The work was focused on three major aspects: (a) Development of a robust protocol for generating an oil-water interface decorated with nanoparticles, and basic characterization of particle motion; (b) Construction of a high-speed total internal reflection scattering microscope; and (c) High-speed tracking and motion analysis of nanoparticles at fluid interfaces.
These tasks defined five milestones of the project, which were successfully achieved:
Milestone 1: The protocol for oil-water interfaces with nanoparticles was generated. Special emphasis was given to: preventing NP aggregation, the stability of the interface for a few hours (to allow sufficient time to probe it), cleanliness of the interface, and choice of oil which is refractive index-matched to glass as well as having the appropriate viscosity.
Milestone 2: Characterization of NP motion at low speed. This included the acquisition of movies, particle positioning and tracking, as well as basic motion analysis such as MSD and diffusion coefficient extraction.
Milestone 3: The TIR-scattering microscope was constructed. Originally we thought interferometric scattering microscopy (iSCAT) will be used to track the nanoparticles, however, TIR-scattering turned out to be more suitable for our experiments because of its intrinsic ability to image large fields of view.

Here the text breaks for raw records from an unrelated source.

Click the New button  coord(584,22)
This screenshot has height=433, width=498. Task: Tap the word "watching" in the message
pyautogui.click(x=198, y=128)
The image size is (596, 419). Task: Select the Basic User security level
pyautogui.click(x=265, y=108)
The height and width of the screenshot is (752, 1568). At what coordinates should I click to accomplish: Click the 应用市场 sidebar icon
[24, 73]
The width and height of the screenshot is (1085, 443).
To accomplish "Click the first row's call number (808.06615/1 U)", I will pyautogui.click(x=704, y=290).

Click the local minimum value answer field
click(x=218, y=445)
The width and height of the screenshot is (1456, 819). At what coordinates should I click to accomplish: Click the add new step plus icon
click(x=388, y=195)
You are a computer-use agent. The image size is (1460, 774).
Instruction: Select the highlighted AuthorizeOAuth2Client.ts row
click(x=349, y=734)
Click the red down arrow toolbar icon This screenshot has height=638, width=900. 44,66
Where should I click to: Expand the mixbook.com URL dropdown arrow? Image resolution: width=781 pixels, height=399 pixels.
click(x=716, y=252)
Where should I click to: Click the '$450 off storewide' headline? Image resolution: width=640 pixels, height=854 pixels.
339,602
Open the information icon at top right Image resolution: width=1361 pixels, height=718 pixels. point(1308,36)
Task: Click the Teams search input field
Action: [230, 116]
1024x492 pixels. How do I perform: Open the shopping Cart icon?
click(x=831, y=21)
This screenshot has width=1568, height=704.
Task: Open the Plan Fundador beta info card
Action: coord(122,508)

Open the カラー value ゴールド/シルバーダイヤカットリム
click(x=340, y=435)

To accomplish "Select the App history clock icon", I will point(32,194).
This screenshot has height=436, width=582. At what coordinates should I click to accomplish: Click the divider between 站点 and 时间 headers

Two approaches were taken, both of which were based on objective type-TIR; (i) two micromirrors (MM) that guide the illumination light into the objective and collect the reflected light from the interface, where the scattering light from the NPs is collected via a 45 mirror underneath the two MM, and (ii) central 45 rod mirror (RM) with diameter of 80% of the back focal plane of the objective, where the illumination and reflected light paths pass the sides of the RM. The two approaches were constructed and tested for sensitivity as well as precision and both showed excellent performance, with nm precision at exposure times shorter than 10 microseconds and large field-of-view of ~50x50 micrometres squared. We combined the two set-ups with a high-performance fast CMOS camera that we hired for the purpose of the experiments.
Milestone 4: Performing a series of experiments of nanoparticle diffusion at oil-water interfaces, varying the size and material of nanoparticles (20 and 30 nm in diameter, and gold and silver). In addition, we acquired movies with simultaneous fast (10-100 kHz) and slow (25-75 Hz) imaging speed so we could compare the dynamics at the two-time scales. In addition, we acquired movies capturing the landing (absorption) events of a nanoparticle to the oil-water interface.
Milestone 5: Advanced motion analysis of all experiments. This included characterization of displacement correlation as a function of length-scale at all the different conditions (fast vs low time-scales, different particles sizes and materials). In addition, an analysis of the single particle motion was performed to extract the effects of meta-stable states of NPs bound to the interface, as well as the dynamics when a particle is absorbed.
Our experiments revealed that fluid interfaces have a unique inertial response to perturbation at short-timescales, which is different than the inertial response of bulk fluids. This is surprising as the interface itself is a thin boundary layer between two bulk fluids. We showed that the response, which decays logarithmically and is anti-correlated at large distances, is a result of propagation of thermally-excited capillary waves at the interface. This unique behaviour disappears as the capillary waves decay, and therefore could not be captured at slow imaging.
Our experiments also revealed signatures of different stability states of NPs at fluid-interfaces. The dynamics at the single particle level showed that although the motion can be characterized as normal diffusion (or Brownian), it is not Gaussian, i.e. its Van Hove distribution exhibits features of different processes, related for example, to different meta-stable states of the NP at the interface. This is not the case at long time-scales, where the motion is characterized by a Gaussian distribution, since the lifetime these states are short, and usually averaged out at video-rate imaging. Interestingly, the absorption dynamics itself, i.e. when a NP lands at the interface and reaches its equilibrium state, is extremely fast (not resolvable by our imaging tools), in contrast to micro-particles, which slowly absorb to their equilibrium position.